• PROVIDED PASSAGE:

%%

On Mon, 19 Dec 2005, Russ Allbery wrote:
> Ben Finney <ben@benfinney.id.au> writes:
> > In other words, a distributed VCS allows all parties to manage their own
> > repositories equally, and the project can nominate one of them the
> > "official" central repository, without impacting everyone's ability to
> > communicate changes between other repositories.
> 
> This may not be the most popular opinion, particularly among fans of
> distributed VCSes (and I do understand the merits), but wrapping your mind
> around the distributed model isn't easy.  I can explain to sysadmins who
> have never used a VCS before but who have compiled software and can work
> on Debian packages how to use Subversion, but explaining bzr feels rather
> intimidating.

" You have a central entity, be it a person (the project leader for example)
or a bot, which has write access to the main repository.  Everyone sends
commits (working changesets) to this person/bot, for them to get merged to
the main repository.  Everyone has a local read-only copy of the main
repository that they can use even while offline (which they sync to the main
repository every now and then).  Everyone has a local read-write repository
that they use for ongoing work, even while offline.  It is this work that,
when deemed ready, is sent as a changeset for inclusion in the main
repository. "

%%

• EXTRACTED ENTRIES:
%%

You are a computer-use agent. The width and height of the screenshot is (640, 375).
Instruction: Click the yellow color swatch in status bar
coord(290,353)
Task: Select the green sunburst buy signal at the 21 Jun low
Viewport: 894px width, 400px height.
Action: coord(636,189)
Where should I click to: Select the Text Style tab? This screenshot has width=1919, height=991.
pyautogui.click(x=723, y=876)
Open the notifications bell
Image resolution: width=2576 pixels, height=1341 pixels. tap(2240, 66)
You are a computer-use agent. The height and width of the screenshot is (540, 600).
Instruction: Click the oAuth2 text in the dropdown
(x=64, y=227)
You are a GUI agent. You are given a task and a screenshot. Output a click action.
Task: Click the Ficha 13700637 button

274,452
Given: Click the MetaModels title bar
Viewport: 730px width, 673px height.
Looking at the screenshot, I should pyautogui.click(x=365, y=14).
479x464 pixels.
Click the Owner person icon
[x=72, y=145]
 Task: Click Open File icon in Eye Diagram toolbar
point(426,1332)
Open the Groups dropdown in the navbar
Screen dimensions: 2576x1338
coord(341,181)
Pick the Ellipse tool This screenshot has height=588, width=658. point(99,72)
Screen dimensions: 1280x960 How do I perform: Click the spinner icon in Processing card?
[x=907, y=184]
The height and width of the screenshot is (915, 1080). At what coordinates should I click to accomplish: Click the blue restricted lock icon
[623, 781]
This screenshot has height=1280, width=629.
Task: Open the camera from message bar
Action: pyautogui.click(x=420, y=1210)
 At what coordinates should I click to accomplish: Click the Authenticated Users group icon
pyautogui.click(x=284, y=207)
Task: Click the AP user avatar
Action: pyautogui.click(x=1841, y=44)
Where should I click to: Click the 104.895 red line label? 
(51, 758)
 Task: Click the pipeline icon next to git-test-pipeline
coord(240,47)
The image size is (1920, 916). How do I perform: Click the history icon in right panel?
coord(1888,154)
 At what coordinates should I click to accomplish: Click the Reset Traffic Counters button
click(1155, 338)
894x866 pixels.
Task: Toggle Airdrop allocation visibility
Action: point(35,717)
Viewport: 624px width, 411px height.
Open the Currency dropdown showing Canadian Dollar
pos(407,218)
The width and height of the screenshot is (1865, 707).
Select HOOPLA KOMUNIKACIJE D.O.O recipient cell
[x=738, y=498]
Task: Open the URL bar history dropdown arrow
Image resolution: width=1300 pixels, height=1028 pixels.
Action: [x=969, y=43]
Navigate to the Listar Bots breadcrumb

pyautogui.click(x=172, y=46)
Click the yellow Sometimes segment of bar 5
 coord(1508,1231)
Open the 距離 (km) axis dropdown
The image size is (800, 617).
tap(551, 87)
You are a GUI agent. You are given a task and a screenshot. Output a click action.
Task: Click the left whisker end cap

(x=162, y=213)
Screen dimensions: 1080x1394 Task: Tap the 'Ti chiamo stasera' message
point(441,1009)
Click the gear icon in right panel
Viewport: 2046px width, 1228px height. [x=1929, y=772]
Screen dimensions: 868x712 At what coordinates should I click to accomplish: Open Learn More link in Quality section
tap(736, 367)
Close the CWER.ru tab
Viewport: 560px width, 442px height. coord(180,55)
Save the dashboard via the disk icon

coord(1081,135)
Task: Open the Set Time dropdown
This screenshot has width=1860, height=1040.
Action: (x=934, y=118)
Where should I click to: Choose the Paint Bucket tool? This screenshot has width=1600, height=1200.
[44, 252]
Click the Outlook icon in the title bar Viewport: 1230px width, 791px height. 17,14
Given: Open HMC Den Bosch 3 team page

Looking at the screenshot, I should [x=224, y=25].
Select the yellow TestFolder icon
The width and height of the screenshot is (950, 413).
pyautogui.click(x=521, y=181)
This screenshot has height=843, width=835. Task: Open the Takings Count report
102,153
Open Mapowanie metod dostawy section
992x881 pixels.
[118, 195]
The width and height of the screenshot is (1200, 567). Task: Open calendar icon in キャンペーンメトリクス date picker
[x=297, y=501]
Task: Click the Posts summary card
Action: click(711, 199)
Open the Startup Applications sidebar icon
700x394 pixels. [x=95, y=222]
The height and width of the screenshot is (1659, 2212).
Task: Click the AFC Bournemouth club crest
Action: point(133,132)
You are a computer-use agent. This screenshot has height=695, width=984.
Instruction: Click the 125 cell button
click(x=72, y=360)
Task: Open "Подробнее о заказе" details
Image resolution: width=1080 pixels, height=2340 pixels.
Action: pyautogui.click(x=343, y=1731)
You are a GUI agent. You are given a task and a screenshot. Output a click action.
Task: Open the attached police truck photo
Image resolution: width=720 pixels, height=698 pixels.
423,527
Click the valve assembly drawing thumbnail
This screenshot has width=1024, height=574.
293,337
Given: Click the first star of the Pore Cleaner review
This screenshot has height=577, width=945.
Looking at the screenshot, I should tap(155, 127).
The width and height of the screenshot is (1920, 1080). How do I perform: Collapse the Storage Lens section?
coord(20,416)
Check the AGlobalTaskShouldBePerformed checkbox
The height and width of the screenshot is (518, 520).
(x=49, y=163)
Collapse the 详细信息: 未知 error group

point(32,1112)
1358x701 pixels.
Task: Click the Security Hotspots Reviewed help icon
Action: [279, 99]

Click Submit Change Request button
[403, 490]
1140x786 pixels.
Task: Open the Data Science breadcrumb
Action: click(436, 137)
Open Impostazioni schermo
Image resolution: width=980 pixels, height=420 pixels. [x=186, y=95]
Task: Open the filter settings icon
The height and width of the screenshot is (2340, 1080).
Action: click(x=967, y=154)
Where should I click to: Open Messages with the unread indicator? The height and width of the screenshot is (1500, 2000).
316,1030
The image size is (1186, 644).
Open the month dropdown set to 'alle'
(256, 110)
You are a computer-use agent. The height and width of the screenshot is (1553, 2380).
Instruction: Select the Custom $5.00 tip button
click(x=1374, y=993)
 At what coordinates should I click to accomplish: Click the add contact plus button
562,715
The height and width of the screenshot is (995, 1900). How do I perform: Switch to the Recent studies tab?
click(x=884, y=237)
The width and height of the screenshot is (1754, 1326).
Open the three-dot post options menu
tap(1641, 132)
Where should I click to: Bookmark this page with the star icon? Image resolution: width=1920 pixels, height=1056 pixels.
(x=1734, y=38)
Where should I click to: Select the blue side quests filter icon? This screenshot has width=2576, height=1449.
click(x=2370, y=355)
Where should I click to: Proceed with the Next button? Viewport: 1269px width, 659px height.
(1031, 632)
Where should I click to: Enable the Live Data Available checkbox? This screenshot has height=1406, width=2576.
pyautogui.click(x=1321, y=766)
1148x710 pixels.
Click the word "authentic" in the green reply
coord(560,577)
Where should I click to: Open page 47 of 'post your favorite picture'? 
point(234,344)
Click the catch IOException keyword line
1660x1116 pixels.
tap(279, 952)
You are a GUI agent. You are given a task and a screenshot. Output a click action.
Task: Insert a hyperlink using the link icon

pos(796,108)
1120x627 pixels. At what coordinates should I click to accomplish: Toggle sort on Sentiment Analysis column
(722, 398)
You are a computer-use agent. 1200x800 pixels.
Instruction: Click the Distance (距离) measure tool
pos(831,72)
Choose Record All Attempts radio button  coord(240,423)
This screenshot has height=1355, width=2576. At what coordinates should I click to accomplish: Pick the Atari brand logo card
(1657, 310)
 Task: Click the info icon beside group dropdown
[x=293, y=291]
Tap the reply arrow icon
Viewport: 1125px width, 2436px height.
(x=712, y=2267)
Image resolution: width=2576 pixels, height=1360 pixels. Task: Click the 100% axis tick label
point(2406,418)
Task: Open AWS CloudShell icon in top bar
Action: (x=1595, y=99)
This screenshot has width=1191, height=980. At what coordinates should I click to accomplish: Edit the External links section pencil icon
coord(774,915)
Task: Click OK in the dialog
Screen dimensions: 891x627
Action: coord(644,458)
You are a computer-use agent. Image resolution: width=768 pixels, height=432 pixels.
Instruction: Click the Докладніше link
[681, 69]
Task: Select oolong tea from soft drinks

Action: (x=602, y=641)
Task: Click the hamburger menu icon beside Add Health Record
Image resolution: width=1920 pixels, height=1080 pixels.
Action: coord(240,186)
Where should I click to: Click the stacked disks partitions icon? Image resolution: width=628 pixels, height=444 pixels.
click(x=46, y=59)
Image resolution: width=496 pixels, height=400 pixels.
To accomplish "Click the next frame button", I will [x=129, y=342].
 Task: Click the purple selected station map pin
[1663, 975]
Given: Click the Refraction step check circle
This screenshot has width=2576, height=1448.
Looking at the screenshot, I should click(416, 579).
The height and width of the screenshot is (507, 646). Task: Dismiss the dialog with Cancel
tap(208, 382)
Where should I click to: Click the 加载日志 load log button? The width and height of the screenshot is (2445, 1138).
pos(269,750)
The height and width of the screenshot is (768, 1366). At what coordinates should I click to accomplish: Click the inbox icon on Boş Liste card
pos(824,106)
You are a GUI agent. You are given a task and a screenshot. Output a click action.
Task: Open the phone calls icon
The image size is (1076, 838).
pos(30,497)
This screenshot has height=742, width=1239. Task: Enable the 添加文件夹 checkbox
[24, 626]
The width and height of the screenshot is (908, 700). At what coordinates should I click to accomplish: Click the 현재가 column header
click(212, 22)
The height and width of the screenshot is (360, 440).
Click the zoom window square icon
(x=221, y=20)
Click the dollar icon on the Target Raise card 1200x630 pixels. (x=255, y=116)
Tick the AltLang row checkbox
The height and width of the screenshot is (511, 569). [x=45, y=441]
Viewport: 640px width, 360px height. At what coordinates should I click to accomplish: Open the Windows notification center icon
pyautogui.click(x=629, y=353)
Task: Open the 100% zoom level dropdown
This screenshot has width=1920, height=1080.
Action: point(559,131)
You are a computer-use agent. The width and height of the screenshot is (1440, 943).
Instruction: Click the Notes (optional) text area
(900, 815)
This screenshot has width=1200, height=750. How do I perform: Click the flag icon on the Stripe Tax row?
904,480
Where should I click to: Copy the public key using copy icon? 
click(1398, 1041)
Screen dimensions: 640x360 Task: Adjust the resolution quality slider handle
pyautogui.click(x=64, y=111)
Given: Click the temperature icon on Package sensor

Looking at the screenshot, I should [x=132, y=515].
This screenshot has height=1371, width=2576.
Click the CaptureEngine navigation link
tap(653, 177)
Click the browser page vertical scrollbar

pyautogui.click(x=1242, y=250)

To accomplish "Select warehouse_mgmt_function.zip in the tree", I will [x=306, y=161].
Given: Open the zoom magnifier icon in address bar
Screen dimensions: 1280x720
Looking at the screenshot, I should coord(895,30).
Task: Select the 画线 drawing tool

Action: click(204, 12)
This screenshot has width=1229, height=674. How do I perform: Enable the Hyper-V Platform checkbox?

%%

• JOBS:
A - Which kinds of repository does the quoted explanation at the end of the mailing-list message about distributed version control describe? List each one.
B - Answer these questions about the mailing-list message on distributed version control, one answer per line:
(i) On what date did Russ Allbery write?
(ii) Which version control system does Allbery say he can explain to sysadmins?
(iii) What can the central entity with write access to the main repository be?
C - Write the next part of the mailing-list message about distributed version control, picking up right after its quoted explanation.

• OUTPUTS FOR THE TASKS:
A -
- The main repository, to which the central entity has write access
- A local read-only copy of the main repository, which can be used offline and is synced now and then
- A local read-write repository used for ongoing work, even while offline

B -
(i) Monday, 19 Dec 2005
(ii) Subversion
(iii) A person, such as the project leader, or a bot

C -
What IS difficult about it?  It is exactly how the Linux kernel is managed,
only they have various layers of "project leaders" and no bots.  Nobody in
the system administrator, development or operation areas where I work would
have too much difficulty grasping the basic idea, and it wouldn't take much
time to explain the specifics (repository mirrors, etc).

Whatever the issues of svn versus bzr are, difficulty of grasping the bzr
way of doing things shouldn't be one of them.

Since bzr (and other arch derivates) have the benefit of NEVER forgeting
which changesets are in a tree, I prefer them over any other distributed
system.  If anyone knows of other distributed system that saw the light and
implemented this, please let me know.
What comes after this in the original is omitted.